Why are some teams — like the 2010s Cardinals, or the current vintages of the Brewers and Guardians — consistently able to harness baseball devil magic, while other teams with equal — like my Reds — or better resources never seem to be able to?
Is this some cosmic cycle that’s currently benefitting the people of Cleveland like it did St. Louis 10 years ago, and that will eventually get around to me? Or is there something intrinsically special about these teams? Or am I just being punished for being born in the wrong Midwestern town? — Ari
Michael Baumann: So I want to push back a little bit on the idea that these Midwestern teams are unnaturally successful, because they don’t actually do much once they’re in the playoffs.
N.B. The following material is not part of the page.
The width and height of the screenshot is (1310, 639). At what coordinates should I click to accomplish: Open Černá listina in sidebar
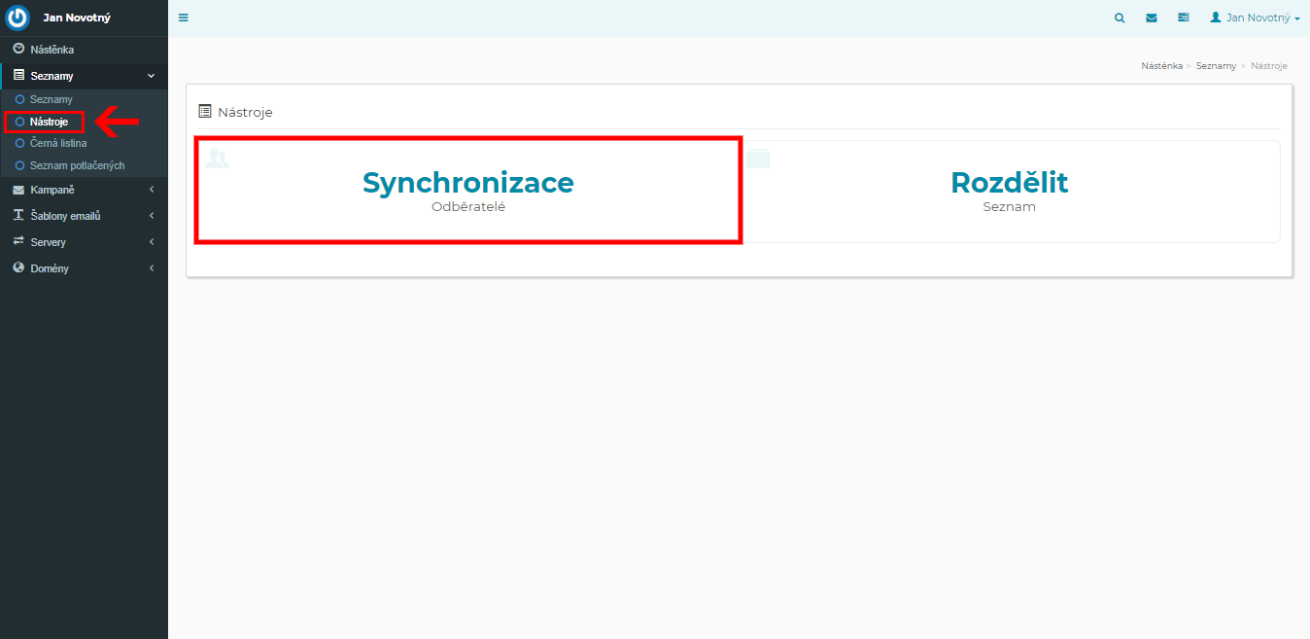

The Guardians have made it to the ALCS three times in the 21st Century. In 2007 and 2016, they had the best starting pitcher in the AL both years, multiple elite relievers, and dynamic, switch-hitting superstar position players. Nothing magical there; they were just legitimately good teams. Last year, they snagged a bye by default, thanks to a weak division and an indifferent Astros team. They then beat a team from the same division in the ALDS and the first actual good team they ran into caved their faces in.
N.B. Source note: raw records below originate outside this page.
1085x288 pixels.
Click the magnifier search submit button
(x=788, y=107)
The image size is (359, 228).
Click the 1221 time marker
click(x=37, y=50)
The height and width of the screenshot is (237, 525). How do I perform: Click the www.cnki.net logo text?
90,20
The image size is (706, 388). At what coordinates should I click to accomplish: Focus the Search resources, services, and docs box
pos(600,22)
The Brewers have won a round in only one of their past six playoff appearances. The Cardinals, the most magical team of the bunch, haven’t won a round since 2019. Their unlikely run to the championship in 2006 and penchant for winning dramatically in 2011 gave them an air of the supernatural, but they also got swept in the World Series as a 105-win team in 2004 and no-showed the NLCS in 2019.
As for how these teams keep getting to the playoffs so frequently, well, what your examples have in common is a weak division and a penchant for doing pitcher development well and on the cheap.
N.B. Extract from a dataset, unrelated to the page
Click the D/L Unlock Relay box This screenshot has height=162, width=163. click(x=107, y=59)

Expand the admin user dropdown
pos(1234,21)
Beyond that, I think there’s a tendency to ascribe a quality of clutchness to teams that don’t have impressive lineups but perform well in the postseason. Given how much teams can shorten their rotations and manage their high-leverage bullpens, great pitchers can give you more bang for your buck in the playoffs than in the regular season. There are limits to this phenomenon (for example: I know how bad the Brewers have been in the playoffs because I keep picking them every year and they keep making me look like an idiot), but it’s worked for Cleveland, and Kansas City, and most notably in the recent past for the Even Year B.S. Giants.
It helps, of course, if you have a future Hall of Famer in the lineup. In short, if Cardinals Devil Magic is real (or was, because it sure isn’t happening now), the Great Satan’s name is Albert Pujols.
But the real answer to your question is here: About 50,000 years ago, prehistoric humans began to understand that while their environment followed certain natural rules and patterns, individual events could be unpredictable, as if they were being influenced by invisible spirits. Thus began shamanism, an attempt to communicate with and influence these spirits, and from there all forms of religion and spirituality.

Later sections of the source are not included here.